China’s feelings hurt again as NASA calls Taiwan a country
DHARAMSALA, 1 April: NASA has become the latest on the list to run afoul of politics and nationalist sentiment in China after it listed Taiwan as a separate country on its website.
The US space agency courted backlash from China after its website included Taiwan as a separate country on a drop-down box of locations for its users to sign up for a scheme that sends their name carved onto microchips to be sent to Mars during its next mission in 2026.
As Beijing got wind of it, it demanded NASA to “correct its mistake as soon as possible”.
Zhu Fengliang, the spokesperson for Beijing’s Taiwan Affairs Office has stated that NASA had “violated its one-China principle” and hurt the “Chinese people’s feelings.”
“It is not only against the international consensus on the one-China principle, but also hurts Chinese people’s feelings,” she has said.

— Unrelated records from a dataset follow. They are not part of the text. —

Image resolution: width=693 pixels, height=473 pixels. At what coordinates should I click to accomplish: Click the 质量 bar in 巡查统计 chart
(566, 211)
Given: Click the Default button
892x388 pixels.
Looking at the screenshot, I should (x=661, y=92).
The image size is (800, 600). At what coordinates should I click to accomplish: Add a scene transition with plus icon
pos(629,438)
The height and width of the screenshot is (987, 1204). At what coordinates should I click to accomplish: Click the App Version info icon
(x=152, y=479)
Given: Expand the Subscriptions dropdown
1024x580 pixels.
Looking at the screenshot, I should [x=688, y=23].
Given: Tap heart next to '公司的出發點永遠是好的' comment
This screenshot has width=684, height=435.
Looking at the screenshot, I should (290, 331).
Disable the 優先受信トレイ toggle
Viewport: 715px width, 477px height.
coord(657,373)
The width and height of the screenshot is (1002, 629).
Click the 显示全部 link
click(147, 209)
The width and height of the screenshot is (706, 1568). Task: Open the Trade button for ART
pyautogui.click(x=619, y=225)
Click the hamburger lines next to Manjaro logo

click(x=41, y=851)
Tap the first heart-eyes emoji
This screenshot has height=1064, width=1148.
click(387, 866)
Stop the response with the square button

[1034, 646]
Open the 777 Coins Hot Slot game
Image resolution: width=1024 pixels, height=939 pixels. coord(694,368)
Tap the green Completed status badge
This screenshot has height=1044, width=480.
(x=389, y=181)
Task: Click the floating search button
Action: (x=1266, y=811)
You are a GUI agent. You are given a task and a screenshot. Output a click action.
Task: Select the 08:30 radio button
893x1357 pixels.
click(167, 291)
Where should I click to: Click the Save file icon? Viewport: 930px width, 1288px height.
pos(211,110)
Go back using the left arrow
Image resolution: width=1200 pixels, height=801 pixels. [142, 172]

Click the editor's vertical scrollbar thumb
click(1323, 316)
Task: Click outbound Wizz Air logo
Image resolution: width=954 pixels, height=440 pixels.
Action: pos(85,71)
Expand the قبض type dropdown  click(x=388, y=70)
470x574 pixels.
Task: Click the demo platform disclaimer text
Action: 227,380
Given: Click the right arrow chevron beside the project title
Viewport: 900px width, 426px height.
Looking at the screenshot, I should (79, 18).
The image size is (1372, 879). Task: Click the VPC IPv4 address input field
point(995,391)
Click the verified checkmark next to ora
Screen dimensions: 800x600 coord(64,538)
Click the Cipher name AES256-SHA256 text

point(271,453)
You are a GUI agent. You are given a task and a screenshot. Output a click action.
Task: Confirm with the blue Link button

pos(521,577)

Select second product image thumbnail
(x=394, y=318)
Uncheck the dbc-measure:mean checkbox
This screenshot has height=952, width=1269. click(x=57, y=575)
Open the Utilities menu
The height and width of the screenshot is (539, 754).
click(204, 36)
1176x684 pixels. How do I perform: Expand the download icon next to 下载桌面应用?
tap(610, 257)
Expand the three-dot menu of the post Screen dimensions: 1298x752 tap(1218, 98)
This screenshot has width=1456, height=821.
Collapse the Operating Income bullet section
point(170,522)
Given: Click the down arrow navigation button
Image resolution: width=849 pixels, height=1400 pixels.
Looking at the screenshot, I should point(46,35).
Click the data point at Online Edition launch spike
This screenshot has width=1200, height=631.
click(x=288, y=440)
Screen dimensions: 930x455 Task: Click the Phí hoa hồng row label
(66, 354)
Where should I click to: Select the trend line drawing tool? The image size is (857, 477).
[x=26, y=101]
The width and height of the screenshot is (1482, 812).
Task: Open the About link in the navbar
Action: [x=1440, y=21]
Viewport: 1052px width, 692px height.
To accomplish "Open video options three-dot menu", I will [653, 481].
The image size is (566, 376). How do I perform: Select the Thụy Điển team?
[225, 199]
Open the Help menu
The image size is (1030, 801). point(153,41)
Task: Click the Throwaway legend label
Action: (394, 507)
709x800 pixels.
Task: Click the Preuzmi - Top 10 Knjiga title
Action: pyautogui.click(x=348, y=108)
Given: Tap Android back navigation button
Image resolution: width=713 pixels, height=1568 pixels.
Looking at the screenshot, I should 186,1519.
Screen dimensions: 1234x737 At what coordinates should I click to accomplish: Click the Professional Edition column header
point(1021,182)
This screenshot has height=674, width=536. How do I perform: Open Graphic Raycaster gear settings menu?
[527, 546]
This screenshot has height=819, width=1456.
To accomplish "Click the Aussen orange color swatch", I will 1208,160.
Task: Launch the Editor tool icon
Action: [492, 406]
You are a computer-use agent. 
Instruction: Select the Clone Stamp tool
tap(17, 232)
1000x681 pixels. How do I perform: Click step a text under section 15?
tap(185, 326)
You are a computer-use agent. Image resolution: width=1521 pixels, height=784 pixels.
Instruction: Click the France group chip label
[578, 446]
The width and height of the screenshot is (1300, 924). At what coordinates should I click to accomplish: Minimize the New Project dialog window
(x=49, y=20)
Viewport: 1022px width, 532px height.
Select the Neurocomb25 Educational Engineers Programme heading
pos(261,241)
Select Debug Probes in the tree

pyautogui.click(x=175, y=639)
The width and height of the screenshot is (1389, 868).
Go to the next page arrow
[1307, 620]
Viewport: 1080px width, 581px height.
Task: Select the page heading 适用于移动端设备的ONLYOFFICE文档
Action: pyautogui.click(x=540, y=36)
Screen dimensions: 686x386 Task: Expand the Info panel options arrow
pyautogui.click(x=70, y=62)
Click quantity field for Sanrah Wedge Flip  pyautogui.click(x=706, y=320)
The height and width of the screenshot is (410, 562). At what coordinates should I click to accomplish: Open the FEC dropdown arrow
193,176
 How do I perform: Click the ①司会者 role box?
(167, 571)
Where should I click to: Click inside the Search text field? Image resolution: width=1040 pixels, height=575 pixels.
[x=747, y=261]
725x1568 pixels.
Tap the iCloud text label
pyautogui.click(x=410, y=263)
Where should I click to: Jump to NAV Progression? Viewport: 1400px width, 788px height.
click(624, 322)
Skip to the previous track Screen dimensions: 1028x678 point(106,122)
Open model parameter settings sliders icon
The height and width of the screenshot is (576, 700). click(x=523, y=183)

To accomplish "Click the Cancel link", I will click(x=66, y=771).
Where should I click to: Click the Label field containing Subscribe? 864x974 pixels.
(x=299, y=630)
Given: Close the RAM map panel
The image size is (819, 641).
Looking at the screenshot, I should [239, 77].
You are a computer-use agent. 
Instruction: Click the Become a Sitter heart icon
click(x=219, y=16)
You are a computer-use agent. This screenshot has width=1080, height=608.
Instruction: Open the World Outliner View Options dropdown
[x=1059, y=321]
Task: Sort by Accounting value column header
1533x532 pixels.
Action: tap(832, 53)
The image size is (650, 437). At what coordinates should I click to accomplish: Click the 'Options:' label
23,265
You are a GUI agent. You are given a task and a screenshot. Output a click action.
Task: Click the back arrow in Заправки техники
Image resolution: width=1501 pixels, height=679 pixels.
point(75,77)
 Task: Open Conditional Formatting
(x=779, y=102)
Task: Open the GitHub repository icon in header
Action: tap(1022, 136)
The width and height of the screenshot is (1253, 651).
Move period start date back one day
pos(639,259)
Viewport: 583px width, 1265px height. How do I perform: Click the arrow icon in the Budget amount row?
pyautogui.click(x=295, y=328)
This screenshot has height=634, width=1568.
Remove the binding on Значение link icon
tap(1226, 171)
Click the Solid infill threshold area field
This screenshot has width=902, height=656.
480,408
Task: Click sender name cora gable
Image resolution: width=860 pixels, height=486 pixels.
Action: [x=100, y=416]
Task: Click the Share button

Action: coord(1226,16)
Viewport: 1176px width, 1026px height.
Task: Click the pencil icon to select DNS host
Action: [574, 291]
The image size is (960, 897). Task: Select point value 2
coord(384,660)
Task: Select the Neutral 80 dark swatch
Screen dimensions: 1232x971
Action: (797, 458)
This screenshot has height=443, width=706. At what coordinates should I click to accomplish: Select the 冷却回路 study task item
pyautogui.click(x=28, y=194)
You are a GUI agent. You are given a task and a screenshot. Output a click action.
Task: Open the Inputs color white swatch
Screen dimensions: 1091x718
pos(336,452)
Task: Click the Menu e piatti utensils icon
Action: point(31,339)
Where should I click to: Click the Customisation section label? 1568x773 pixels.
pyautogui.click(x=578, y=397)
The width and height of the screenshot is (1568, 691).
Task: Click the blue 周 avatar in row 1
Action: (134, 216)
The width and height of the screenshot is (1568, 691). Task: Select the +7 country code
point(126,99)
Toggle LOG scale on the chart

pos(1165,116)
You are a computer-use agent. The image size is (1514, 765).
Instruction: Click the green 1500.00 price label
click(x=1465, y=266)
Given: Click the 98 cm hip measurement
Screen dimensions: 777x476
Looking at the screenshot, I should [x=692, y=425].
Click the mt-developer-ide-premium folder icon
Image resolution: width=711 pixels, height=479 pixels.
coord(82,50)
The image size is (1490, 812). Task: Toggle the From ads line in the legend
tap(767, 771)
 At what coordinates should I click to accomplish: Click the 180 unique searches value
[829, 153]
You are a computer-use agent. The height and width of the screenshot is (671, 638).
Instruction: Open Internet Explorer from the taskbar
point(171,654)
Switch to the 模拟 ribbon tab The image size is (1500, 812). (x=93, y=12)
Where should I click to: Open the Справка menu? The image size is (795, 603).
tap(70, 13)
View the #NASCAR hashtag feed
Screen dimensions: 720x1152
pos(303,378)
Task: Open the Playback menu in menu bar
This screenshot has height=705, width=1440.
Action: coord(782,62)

“We hold a clear and firm attitude that the island of Taiwan is part of China and It [NASA] has severely violated the one-China principle and the provisions of the three China-US joint communiqués,” she added.
The Chinese state-run media outlets went a step further declaring NASA’s decision to list Taiwan as a nation an “unforgivable act” and a “grave error.”
Responding to the criticism from China, Newsweek quoted NASA as saying in a statement that “the appropriate field on the submission form has been updated to say ‘Location’ with the drop-down menu options updated to say ‘Country/Region/Territory’ to better reflect the diversity of geographic location types listed.”
So far, more than 18 million people have registered for the project of which 73,000 of them are from Taiwan.
Taiwan has been self-governed since 1949 when Chiang Kai-shek’s Kuomintang troops fled to the island after losing China’s civil war to Mao’s Communist Party. Beijing considers Taiwan as an errant province and declared time and again that it won’t shy away from using force to bring it under its control.